En 1456, las tropas cristianas al servicio del rey Enrique IV de Castilla reconquistaron la villa de Estepona, entonces bajo dominio musulmán (Astabbuna), tras una correría ordenada por el monarca. Este hito fue fundamental, para la reestructuración territorial de la zona de Málaga y conllevó, la repoblación de la villa y la reconstrucción de sus defensas.
La toma ocurrió durante una campaña de razzias y talas, liderada por el propio rey Enrique IV contra el Reino nazarí de Granada, recorriendo la costa desde Málaga a Gibraltar.
No hubo un gran enfrentamiento armado. Los habitantes musulmanes de Estepona, al ver la destrucción y el humo, provocados por las tropas cristianas, en la zona de Fuengirola, abandonaron la villa y se refugiaron, en Sierra Bermeja.
A partir de mayo de 1456, Estepona pasó definitivamente a manos cristianas, quedando bajo el señorío de Juan Pacheco, Marqués de Villena. Poco después de la conquista, el rey ordenó la reconstrucción y defensa, del castillo de la villa.
En junio de ese mismo año, el rey continuó su campaña, tomando otras plazas cercanas como Jimena de la Frontera.
Tras la caída de Granada en 1492, Estepona se consolidó como un enclave defensivo de la costa.
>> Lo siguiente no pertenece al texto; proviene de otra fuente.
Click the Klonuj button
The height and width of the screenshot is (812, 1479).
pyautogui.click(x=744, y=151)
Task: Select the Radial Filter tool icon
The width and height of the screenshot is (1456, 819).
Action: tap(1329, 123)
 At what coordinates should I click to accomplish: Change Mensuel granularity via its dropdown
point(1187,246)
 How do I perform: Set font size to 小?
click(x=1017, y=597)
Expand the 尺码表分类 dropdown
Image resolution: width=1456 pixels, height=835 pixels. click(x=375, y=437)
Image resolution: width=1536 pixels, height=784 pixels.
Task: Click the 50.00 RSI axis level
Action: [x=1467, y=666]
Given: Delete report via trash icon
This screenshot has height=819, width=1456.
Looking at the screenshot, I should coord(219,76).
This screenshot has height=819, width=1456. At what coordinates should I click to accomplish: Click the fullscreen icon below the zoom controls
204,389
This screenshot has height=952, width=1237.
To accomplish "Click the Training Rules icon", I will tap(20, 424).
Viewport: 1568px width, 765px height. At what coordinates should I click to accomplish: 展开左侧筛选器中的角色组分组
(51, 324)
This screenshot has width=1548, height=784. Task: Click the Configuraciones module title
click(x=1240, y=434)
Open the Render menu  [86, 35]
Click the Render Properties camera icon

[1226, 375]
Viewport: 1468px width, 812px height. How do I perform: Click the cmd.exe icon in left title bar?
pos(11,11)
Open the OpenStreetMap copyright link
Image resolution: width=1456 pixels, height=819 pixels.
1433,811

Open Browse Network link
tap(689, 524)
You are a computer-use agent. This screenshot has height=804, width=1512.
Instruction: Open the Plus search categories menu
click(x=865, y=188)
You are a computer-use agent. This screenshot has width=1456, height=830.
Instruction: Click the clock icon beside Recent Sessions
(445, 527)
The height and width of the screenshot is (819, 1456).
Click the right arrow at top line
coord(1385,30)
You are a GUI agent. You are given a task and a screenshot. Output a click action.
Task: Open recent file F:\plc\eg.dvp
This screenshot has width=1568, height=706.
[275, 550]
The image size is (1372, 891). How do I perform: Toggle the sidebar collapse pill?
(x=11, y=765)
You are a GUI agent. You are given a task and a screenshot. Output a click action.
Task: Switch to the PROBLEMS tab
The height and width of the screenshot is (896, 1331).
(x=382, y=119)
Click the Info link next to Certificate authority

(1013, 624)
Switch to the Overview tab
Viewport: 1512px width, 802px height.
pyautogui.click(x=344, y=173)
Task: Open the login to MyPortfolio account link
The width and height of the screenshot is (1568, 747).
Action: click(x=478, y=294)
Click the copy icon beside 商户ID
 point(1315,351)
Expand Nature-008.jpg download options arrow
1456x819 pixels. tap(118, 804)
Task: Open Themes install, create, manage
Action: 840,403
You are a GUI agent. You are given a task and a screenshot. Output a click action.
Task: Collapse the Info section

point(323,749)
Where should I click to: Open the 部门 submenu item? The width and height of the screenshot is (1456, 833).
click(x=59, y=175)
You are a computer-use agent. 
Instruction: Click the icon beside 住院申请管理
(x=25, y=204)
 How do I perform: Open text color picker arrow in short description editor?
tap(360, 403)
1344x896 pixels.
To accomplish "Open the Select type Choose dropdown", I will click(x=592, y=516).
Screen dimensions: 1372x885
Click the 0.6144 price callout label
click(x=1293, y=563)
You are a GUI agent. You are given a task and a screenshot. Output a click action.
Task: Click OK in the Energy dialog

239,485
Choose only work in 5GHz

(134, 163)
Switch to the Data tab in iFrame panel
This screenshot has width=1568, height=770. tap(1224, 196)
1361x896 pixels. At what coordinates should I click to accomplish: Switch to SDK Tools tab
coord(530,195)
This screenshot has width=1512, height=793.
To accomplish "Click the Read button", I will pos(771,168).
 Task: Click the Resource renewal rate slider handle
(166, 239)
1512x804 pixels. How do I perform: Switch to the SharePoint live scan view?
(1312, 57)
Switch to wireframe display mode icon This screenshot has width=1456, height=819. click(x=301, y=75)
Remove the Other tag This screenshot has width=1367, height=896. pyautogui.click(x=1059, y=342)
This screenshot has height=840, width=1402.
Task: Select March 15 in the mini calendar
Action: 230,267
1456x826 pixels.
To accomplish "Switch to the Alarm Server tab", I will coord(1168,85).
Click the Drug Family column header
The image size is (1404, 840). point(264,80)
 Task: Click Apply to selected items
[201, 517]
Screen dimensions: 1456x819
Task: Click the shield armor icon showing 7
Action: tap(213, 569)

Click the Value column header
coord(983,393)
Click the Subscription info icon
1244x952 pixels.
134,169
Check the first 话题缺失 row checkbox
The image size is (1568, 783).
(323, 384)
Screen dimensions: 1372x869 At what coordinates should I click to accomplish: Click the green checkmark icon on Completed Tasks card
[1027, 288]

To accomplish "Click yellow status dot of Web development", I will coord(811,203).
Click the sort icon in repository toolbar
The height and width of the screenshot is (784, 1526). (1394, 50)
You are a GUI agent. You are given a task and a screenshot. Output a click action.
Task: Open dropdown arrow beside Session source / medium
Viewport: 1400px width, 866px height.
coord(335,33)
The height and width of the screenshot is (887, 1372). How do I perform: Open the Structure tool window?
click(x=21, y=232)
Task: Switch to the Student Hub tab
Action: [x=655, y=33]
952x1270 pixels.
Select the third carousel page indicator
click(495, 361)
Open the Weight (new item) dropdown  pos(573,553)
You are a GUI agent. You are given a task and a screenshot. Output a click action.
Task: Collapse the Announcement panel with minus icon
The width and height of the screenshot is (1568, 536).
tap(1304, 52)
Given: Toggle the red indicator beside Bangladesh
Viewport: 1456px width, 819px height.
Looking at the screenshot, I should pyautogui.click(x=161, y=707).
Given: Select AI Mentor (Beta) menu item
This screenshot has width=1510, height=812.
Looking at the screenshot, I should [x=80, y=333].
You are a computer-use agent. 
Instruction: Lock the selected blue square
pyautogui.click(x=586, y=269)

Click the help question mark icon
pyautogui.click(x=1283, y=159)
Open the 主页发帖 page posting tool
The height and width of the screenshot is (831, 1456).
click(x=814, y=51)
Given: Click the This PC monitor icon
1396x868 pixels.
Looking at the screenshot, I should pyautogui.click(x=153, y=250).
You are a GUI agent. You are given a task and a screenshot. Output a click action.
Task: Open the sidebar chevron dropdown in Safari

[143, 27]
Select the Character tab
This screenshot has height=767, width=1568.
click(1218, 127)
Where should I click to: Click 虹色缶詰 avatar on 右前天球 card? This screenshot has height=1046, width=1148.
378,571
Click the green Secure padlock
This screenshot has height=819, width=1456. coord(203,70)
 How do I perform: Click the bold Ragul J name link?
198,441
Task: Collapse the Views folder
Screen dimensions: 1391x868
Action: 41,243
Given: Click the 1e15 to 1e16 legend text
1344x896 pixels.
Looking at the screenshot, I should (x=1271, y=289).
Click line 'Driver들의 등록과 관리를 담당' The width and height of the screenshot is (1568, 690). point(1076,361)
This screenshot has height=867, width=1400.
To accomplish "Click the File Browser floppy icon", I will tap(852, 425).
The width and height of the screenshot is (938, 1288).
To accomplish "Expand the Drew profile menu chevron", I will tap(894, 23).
A pesar de haber sido ocupada en 1456, Estepona dependía jurisdiccionalmente de Marbella, durante años. Fue bajo el reinado de Felipe V (siglo XVIII), cuando la villa obtuvo su propia Carta de Villazgo, separándose definitivamente de Marbella.
Durante estos siglos, la población se dedicó a la agricultura, la pesca y pequeñas industrias locales, viviendo bajo la amenaza constante de ataques piratas, lo que obligó a mantener, un sistema de torres almenaras.
A finales del siglo XIX, la villa comenzó a expandirse fuera de sus antiguas murallas, utilizando piedras del castillo, para nuevas construcciones. La producción de vino, cítricos y la pesca continuaron siendo los motores económicos, destacando la actividad de pequeños propietarios agrícolas.
En los años de 1960 a 1970: Al igual que el resto de la Costa del Sol, Estepona experimentó un fuerte desarrollo turístico e inmobiliario, transformándose de un pueblo agrícola y pesquero, a un destino turístico internacional.
En las últimas décadas, el municipio ha crecido hasta superar los 60.000 habitantes. Se ha centrado en la revitalización de su casco histórico (con proyectos de peatonalización, murales y orquidiario) bajo la marca "Estepona, Jardín de la Costa del Sol", premiado, por su calidad de vida y desarrollo urbano.
En resumen, la Estepona moderna es fruto de la fortificación ordenada por Enrique IV, en 1456, que permitió pasar de un asentamiento andalusí ,a una villa cristiana, que posteriormente evolucionó de enclave agrícola, a un motor turístico moderno de la Costa del Sol.